Spectral constraints in fluorescence imaging have been widely adopted in both research and commercial luminescence NIRS systems. Prior knowledge of the luminescent spectra can be used to separate the signals from the analyte of interest from contaminating background molecules or to image multiple analytes simultaneously. Major commercial systems incorporate algorithms to fit images at multiple wavelength bands to recover fluorophore concentrations, or use the approach to suppress or remove non-specific background signals [74]. These approaches are essential tools for low-concentration imaging, or multiple analyte imaging in vivo.
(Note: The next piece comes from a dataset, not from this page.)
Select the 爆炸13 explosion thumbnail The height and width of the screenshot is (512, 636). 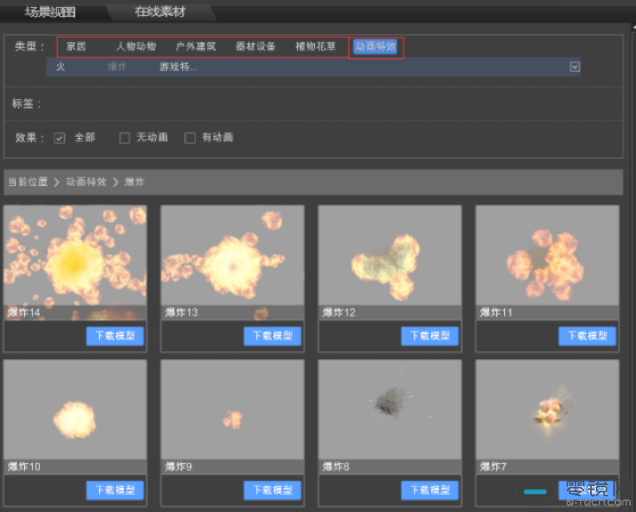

Additionally, a large body of work has been produced to either correct for or exploit the distortion of luminescent spectra by the absorbing spectra of the tissue. This can correct quantification of signals that would otherwise be incorrect [7577] or be used to make an intractable problem solvable, such as in the case of bioluminescence tomography where spectral constraints are used to reduce the ill-posedness of the problem [7782]. However, an inherent limitation of such approaches is that quantification improvements heavily rely on prior knowledge not only of the absorption spectra of the tissue chromophores but also of the magnitude of their relative contributions. In cases where this information is not available, modelling errors can propagate into the inversion process, potentially negating any gains attributable to the spectral constraints. Research attempting to quantify this effect and minimize its impact in applications such as diffuse fluorescence tomography is ongoing.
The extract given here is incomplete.